-------- MATERIAL PROVIDED --------
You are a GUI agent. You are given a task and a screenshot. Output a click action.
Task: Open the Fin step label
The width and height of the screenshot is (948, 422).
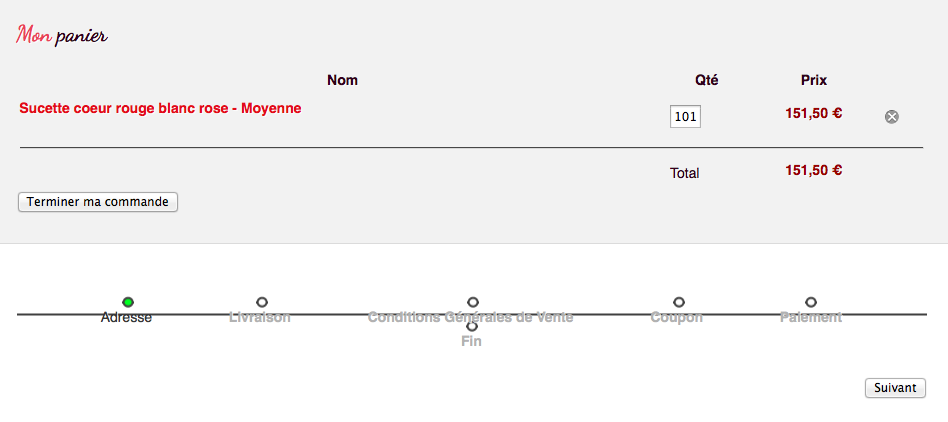472,342
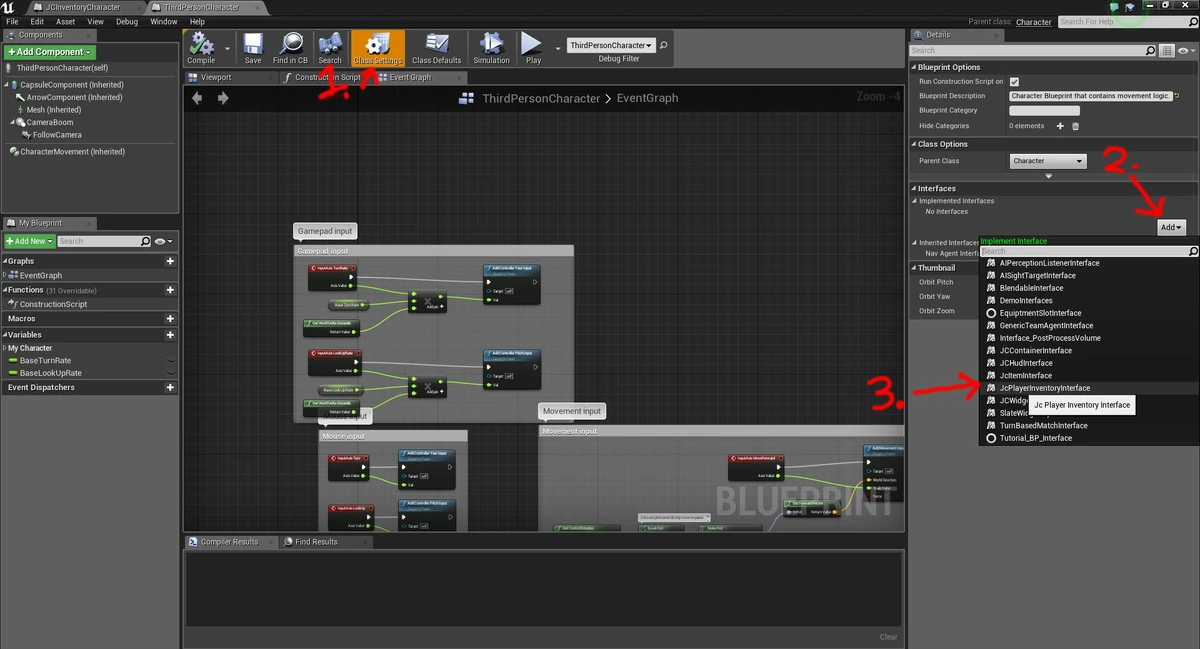Collapse the Blueprint Options section
The width and height of the screenshot is (1200, 649).
914,67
--------
Transcribe the data verbatim. No picture belongs in the result.

(REPLY TO THE TASK)
You are a GUI agent. You are given a task and a screenshot. Output a click action.
Task: Open the Fin step label
The width and height of the screenshot is (948, 422).
472,342
Collapse the Blueprint Options section
The width and height of the screenshot is (1200, 649).
914,67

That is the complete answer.